== EXERCISE OBJECTIVE ==
What you write should match, word for word, the lines from the one containing "This screenshot has height=400, width=702." through the end of the data, with no pictures.

(Stored items)
....................

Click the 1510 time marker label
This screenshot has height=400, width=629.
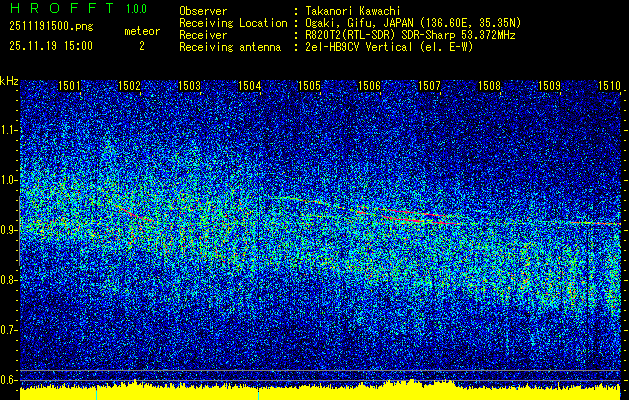[x=609, y=85]
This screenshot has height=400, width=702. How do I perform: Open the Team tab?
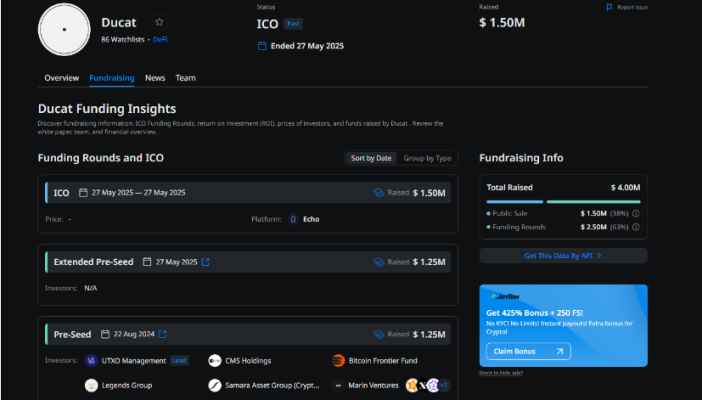[x=185, y=77]
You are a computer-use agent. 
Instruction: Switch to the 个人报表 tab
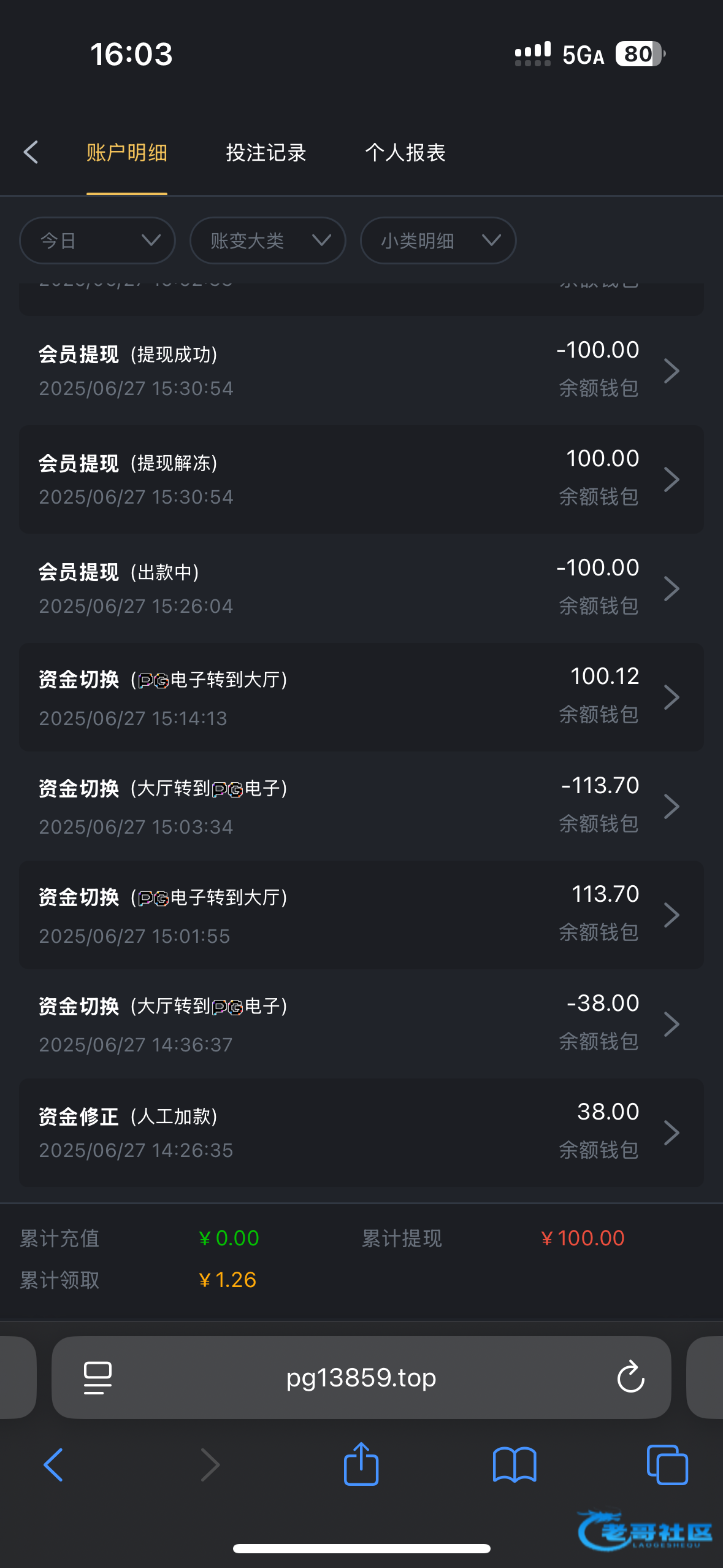[x=405, y=153]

....................

== EXERCISE RESPONSE ==
This screenshot has height=400, width=702. How do I perform: Open the Team tab?
[x=185, y=77]
You are a computer-use agent. 
Instruction: Switch to the 个人报表 tab
[x=405, y=153]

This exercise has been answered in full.